The Pre-Ship Observability Checklist
Before shipping any agent to production:
Instrumentation:
- [ ] Every LLM call emits
gen_ai.*spans with token counts split by cache/non-cache - [ ] Tool calls have individual spans with error status
- [ ] Agent sessions have step count and loop detection
- [ ] Cost attribution processor attaches
llm.cost.usdto every span
Caching:
- [ ] Exact match cache implemented (Redis, SHA256 key)
- [ ] Semantic cache with threshold 0.91–0.92 on test queries
- [ ] System prompt ordering optimized for prefix cache hits
- [ ] Cache hit rate measured (target: >30% for repeat-use features)
Budget controls:
- [ ] Per-session step budget enforced (fail safe, not silent)
- [ ] Per-user daily token cap
- [ ] Loop detection with semantic similarity
- [ ] Model routing with measured quality/cost tradeoff
Alerting:
- [ ] Cost rate spike alert (15-minute window)
- [ ] Runaway session alert (per-session cost threshold)
- [ ] Tool error rate alert (>5% triggers investigation)
- [ ] Context pressure alert (P95 input tokens > 80% of limit)
Business metrics:
- [ ] CPSO calculated and baselined pre-launch
- [ ] A/B test framework for model routing changes
- [ ] Cost attribution by feature/user cohort
Closing
The teams that will win at AI products long-term are not the ones with the smartest prompts or the biggest models.
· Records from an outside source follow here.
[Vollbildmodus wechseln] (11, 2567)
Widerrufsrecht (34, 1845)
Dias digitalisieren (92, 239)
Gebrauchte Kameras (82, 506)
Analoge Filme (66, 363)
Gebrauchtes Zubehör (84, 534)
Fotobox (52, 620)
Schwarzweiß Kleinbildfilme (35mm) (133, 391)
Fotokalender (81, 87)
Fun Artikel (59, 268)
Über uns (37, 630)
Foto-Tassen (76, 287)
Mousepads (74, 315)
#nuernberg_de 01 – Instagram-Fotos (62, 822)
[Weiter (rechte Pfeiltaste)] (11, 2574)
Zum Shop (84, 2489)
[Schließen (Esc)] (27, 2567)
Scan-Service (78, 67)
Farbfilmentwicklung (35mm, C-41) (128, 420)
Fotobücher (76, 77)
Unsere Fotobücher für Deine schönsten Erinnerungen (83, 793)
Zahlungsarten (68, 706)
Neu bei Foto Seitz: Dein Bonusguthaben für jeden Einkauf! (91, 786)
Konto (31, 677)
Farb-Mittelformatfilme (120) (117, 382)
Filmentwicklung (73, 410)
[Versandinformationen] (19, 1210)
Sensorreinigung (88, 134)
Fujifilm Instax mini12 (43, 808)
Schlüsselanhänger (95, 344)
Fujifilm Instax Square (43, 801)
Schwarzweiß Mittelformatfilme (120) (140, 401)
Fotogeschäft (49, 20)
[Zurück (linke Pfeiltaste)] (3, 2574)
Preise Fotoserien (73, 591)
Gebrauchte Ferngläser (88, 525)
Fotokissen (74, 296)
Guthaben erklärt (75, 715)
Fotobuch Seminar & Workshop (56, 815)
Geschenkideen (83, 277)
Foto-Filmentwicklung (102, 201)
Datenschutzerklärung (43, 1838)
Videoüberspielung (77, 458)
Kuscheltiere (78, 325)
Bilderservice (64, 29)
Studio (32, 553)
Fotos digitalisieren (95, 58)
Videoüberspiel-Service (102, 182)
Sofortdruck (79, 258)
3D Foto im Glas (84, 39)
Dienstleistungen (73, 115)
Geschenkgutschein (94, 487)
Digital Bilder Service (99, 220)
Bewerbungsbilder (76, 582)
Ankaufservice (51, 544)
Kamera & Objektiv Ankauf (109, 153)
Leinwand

They're the ones who treat observability and cost as first-class engineering problems from day one.
A semantic cache with a threshold of 0.91 isn't a performance optimization. It's a competitive moat — because it lets you iterate faster, serve more users on the same budget, and not wake up to a $50K bill that your entire Series A was not prepared for.
Instrument ruthlessly. Cache aggressively. Route intelligently. Alert early.
The cheapest LLM call really is the one you never had to make.